**What you have to do**
Format the lines of data below as a numbered list, skipping any blank lines, and omit the pictures from your answer.

════════════════

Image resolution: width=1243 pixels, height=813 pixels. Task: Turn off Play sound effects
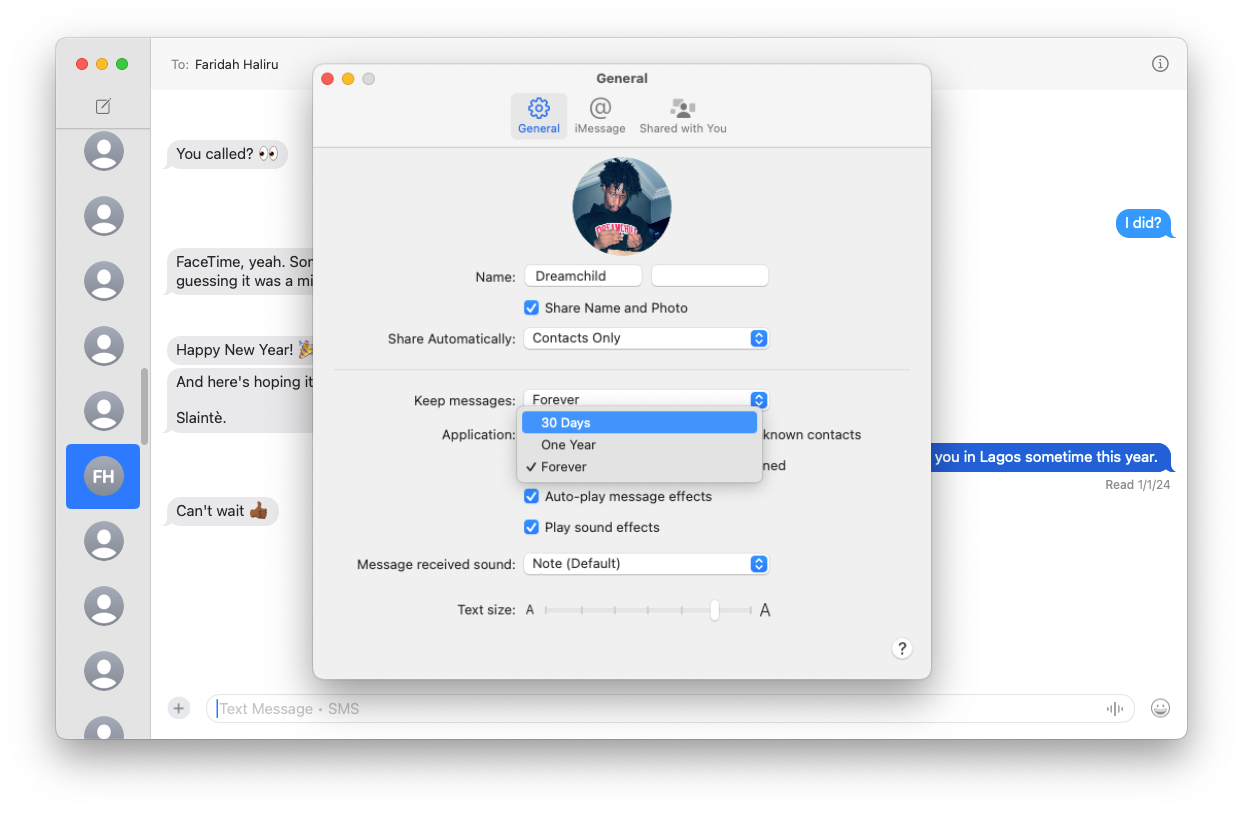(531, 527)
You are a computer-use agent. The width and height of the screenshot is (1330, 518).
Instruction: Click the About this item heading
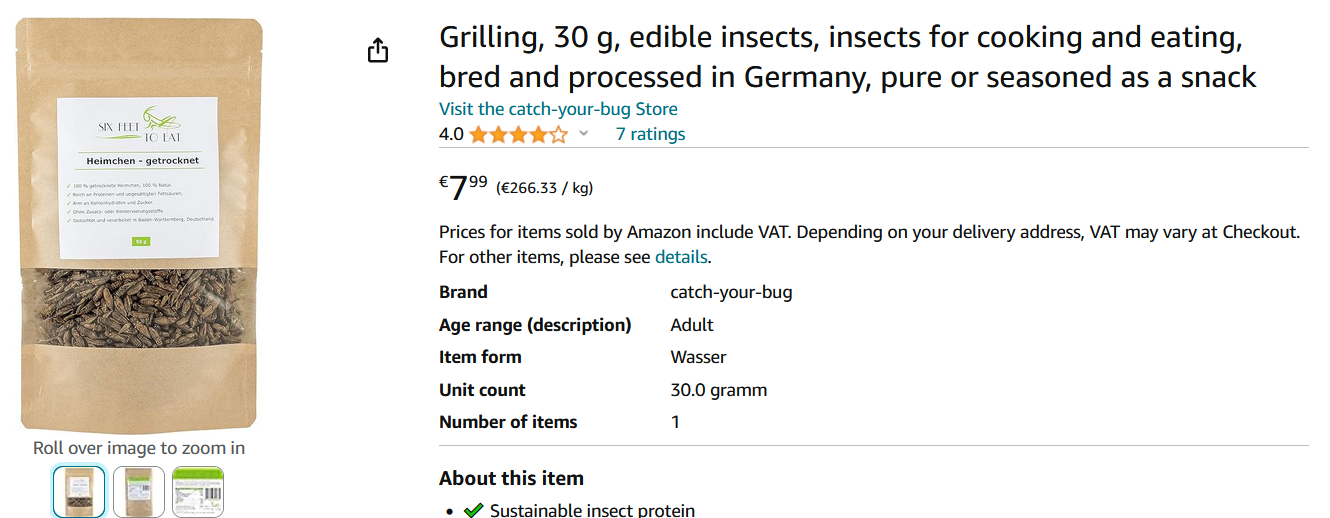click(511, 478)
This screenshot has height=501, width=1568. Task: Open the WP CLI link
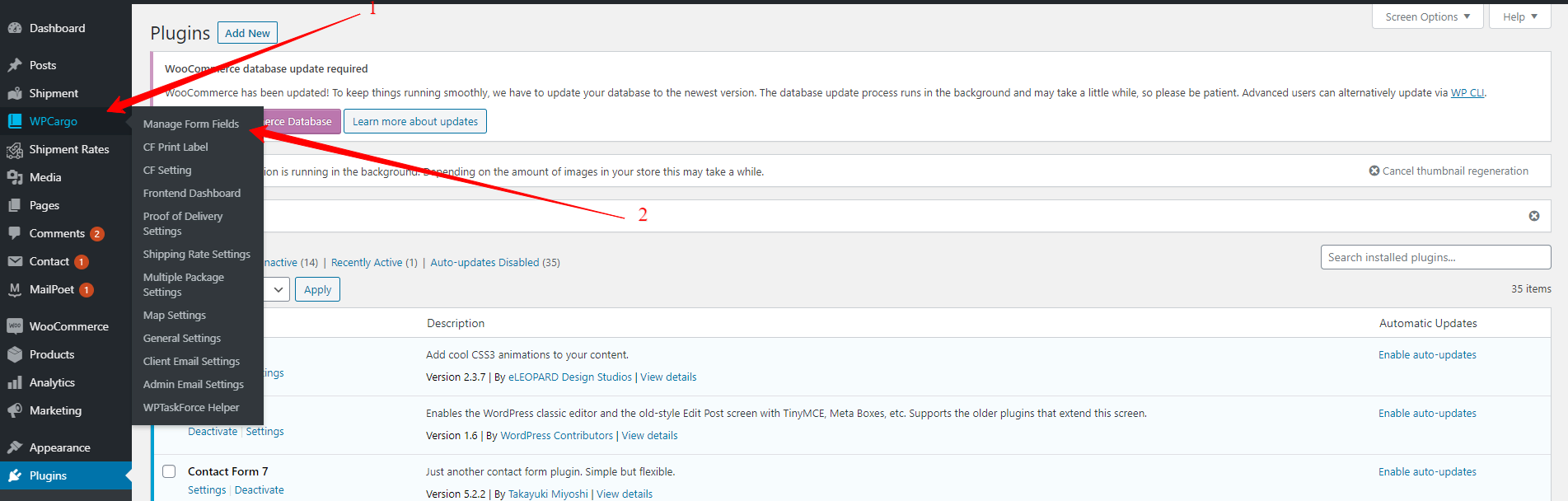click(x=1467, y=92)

════════════════

**Right answer**
1. Image resolution: width=1243 pixels, height=813 pixels. Task: Turn off Play sound effects
2. (531, 527)
3. You are a computer-use agent. The width and height of the screenshot is (1330, 518).
4. Instruction: Click the About this item heading
5. click(511, 478)
6. This screenshot has height=501, width=1568. Task: Open the WP CLI link
7. click(x=1467, y=92)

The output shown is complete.